Co-création de l’artiste et de l’ordinateur
Le travail de Miguel Chevalier puise donc sa source dans l’histoire de l’art, notamment les explorations visuelles de l’art cinétique, Op Art et Grav (Visual Art Research Group). Elle exploite des thèmes récurrents comme l’immatérialité dans l’art, le rapport entre nature et artifice (Sur-Natures, Trans-Nature), le monde des flux et des réseaux (Mailles complexes, mailles cosmiques), les transformations urbaines et l’architecture des villes (Méta-villes, paysages de données du cyberespace).
Miguel Chevalier, Cyberespace/Paysages de données2024, original music: Thomas Roussel, virtual reality work – video 15 min Grand Palais Immersif, Paris @Miguel Chevalier
La plupart de ses installations sont interactives : les images se transforment en fonction des mouvements du visiteur. Et ils sont génératifs : créés des informaticiens, ils utilisent des algorithmes empruntés, pour certains à la biologie, qui permettent de créer des univers de vie artificielle, des effets de croissance, de prolifération et de disparition, comme L’origine du monde (2012). « Avec ce logiciel sur mesure, j’introduis en amont des paramètres précis (formes, couleurs, taille), mais une partie est aléatoire. Cela vous permet de créer plusieurs compositions qui n’apparaissent qu’une seule fois. L’œuvre devient une co-création entre l’artiste et l’ordinateur, évoluant de manière autonome tout en restant fidèle à ma vision initiale. »

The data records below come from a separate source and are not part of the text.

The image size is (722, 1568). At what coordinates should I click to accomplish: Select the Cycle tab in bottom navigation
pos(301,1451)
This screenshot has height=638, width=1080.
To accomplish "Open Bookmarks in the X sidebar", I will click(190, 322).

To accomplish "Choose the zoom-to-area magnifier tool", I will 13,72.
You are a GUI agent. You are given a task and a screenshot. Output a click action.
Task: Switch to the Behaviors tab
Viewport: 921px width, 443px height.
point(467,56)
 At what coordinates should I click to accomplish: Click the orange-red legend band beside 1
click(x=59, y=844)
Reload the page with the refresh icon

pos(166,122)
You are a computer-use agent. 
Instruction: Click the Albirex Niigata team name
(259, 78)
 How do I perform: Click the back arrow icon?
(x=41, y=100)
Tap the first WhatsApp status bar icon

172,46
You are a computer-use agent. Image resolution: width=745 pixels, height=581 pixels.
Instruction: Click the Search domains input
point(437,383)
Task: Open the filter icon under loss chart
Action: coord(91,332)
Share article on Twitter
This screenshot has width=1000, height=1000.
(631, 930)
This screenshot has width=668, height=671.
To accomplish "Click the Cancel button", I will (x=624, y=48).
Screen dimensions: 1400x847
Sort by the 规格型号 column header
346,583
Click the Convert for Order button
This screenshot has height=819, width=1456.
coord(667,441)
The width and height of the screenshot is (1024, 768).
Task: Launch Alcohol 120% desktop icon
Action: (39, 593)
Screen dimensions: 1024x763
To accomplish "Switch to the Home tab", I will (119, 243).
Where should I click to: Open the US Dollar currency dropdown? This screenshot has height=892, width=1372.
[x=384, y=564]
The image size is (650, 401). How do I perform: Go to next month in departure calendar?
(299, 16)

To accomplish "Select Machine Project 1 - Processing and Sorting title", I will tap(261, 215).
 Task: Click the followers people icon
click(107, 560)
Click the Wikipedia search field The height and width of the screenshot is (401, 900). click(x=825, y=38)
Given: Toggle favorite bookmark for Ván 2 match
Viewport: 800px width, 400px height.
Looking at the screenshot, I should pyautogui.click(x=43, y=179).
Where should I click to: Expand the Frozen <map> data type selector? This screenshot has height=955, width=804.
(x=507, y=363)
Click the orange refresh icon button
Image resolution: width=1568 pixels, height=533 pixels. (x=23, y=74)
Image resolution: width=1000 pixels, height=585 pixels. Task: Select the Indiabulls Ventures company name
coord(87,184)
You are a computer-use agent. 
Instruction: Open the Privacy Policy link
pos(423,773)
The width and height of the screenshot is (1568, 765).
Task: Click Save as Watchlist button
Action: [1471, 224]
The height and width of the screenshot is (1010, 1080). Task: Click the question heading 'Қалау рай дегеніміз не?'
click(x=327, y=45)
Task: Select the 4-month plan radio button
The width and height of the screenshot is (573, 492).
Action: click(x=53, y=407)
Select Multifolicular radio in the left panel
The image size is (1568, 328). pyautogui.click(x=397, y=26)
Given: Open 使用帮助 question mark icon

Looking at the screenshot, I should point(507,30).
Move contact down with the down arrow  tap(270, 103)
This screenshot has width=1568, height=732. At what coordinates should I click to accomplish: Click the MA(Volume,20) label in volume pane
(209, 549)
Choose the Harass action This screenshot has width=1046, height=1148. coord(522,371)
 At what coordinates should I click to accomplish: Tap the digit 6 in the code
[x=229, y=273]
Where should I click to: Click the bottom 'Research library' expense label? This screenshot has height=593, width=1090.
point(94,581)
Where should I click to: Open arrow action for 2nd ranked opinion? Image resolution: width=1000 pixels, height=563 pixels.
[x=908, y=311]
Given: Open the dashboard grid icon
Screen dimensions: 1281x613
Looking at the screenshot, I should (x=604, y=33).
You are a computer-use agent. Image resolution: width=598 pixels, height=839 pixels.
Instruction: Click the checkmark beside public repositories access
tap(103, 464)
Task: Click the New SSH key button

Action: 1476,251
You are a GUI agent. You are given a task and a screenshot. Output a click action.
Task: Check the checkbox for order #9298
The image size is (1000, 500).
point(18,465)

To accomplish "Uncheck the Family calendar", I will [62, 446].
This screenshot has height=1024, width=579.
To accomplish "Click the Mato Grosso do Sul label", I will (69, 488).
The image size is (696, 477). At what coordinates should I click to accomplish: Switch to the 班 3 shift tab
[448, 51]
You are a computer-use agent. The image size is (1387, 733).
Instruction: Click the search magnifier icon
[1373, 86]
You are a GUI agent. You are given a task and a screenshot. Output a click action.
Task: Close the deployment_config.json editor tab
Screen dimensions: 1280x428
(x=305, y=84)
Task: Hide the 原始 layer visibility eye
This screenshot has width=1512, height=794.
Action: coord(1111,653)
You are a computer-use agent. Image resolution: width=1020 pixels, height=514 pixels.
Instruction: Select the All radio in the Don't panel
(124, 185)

Miguel Chevalier, Herbier Extra-Naturel2016, Matmut pour les arts, Saint-Pierre-de-Varengeville @ Thomas Granovsky
L’intégration de l’intelligence artificielle dans son processus créatif ouvre désormais de nouvelles perspectives et élargit son champ d’expression. Au Grand Palais immersif de Paris, elle utilise l’IA dans sa nouvelle installation, I.maginaires A.rtificiels, explorant les thèmes de la surveillance, de la biométrie et de la reconnaissance faciale. « L’œuvre invite le spectateur à réfléchir sur l’omniprésence des écrans et des technologies de surveillance dans nos sociétés modernes »il explique.